• _THE PROBLEM_
Duplicate all of the material below line for line, without changing a single character.

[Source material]
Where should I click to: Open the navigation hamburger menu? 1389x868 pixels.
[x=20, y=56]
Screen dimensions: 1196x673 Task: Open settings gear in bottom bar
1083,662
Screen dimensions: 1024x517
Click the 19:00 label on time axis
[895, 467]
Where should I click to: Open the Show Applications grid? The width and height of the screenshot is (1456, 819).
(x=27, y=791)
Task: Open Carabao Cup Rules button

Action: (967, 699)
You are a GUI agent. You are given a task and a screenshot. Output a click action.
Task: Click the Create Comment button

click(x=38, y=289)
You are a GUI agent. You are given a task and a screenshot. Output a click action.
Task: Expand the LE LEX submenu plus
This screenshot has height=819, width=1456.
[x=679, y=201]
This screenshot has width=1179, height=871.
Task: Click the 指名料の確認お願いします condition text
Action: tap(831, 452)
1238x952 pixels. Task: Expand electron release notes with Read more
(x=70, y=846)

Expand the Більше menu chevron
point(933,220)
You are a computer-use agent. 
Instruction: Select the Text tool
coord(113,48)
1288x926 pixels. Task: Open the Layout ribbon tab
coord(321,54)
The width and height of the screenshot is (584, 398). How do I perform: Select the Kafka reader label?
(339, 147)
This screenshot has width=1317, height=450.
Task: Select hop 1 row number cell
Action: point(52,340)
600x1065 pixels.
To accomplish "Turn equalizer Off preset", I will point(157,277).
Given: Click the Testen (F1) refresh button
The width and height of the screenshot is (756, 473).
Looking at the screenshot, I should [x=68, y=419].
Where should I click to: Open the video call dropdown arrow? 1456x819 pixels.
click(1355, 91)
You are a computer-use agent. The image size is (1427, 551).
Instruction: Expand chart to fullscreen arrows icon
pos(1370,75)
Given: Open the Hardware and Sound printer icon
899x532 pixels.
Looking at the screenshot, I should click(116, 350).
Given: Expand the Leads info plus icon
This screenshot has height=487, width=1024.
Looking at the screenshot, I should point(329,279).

• _THE RESULT_
Where should I click to: Open the navigation hamburger menu? 1389x868 pixels.
[x=20, y=56]
Screen dimensions: 1196x673 Task: Open settings gear in bottom bar
1083,662
Screen dimensions: 1024x517
Click the 19:00 label on time axis
[895, 467]
Where should I click to: Open the Show Applications grid? The width and height of the screenshot is (1456, 819).
(x=27, y=791)
Task: Open Carabao Cup Rules button

Action: (967, 699)
You are a GUI agent. You are given a task and a screenshot. Output a click action.
Task: Click the Create Comment button

click(x=38, y=289)
You are a GUI agent. You are given a task and a screenshot. Output a click action.
Task: Expand the LE LEX submenu plus
This screenshot has height=819, width=1456.
[x=679, y=201]
This screenshot has width=1179, height=871.
Task: Click the 指名料の確認お願いします condition text
Action: tap(831, 452)
1238x952 pixels. Task: Expand electron release notes with Read more
(x=70, y=846)

Expand the Більше menu chevron
point(933,220)
You are a computer-use agent. 
Instruction: Select the Text tool
coord(113,48)
1288x926 pixels. Task: Open the Layout ribbon tab
coord(321,54)
The width and height of the screenshot is (584, 398). How do I perform: Select the Kafka reader label?
(339, 147)
This screenshot has width=1317, height=450.
Task: Select hop 1 row number cell
Action: point(52,340)
600x1065 pixels.
To accomplish "Turn equalizer Off preset", I will point(157,277).
Given: Click the Testen (F1) refresh button
The width and height of the screenshot is (756, 473).
Looking at the screenshot, I should [x=68, y=419].
Where should I click to: Open the video call dropdown arrow? 1456x819 pixels.
click(1355, 91)
You are a computer-use agent. The image size is (1427, 551).
Instruction: Expand chart to fullscreen arrows icon
pos(1370,75)
Given: Open the Hardware and Sound printer icon
899x532 pixels.
Looking at the screenshot, I should click(116, 350).
Given: Expand the Leads info plus icon
This screenshot has height=487, width=1024.
Looking at the screenshot, I should point(329,279).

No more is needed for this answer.